• Problem to solve: Every line of the data that includes "this" should be copied out.

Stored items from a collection
- - -

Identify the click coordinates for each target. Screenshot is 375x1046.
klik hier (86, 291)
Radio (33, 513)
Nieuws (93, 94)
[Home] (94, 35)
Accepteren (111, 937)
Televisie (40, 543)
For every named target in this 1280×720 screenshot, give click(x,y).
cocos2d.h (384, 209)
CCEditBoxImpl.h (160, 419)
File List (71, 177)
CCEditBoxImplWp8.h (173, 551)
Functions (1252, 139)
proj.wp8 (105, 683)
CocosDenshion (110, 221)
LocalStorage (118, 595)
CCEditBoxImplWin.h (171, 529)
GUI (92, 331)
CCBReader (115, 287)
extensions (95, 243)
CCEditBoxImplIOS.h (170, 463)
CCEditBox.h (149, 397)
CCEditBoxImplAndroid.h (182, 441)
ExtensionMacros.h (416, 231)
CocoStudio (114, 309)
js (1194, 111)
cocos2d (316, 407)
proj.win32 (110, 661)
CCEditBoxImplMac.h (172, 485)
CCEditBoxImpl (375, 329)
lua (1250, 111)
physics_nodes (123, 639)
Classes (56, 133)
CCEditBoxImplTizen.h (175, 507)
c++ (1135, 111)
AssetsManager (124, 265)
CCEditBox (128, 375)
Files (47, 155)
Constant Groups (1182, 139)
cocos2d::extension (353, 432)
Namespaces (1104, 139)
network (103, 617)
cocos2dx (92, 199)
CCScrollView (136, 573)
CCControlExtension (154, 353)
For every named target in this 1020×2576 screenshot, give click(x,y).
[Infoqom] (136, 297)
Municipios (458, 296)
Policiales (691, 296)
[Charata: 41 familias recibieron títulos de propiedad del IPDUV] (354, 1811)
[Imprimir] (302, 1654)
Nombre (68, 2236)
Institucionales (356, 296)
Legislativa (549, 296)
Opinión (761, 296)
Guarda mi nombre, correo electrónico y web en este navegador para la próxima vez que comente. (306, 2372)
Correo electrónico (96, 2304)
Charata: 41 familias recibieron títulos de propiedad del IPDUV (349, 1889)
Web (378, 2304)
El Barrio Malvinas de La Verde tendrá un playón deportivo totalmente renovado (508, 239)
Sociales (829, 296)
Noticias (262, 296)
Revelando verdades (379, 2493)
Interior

- - -

• Answer space:
For every named target in this 1280×720 screenshot, give click(x,y).
For every named target in this 1020×2576 screenshot, give click(x,y).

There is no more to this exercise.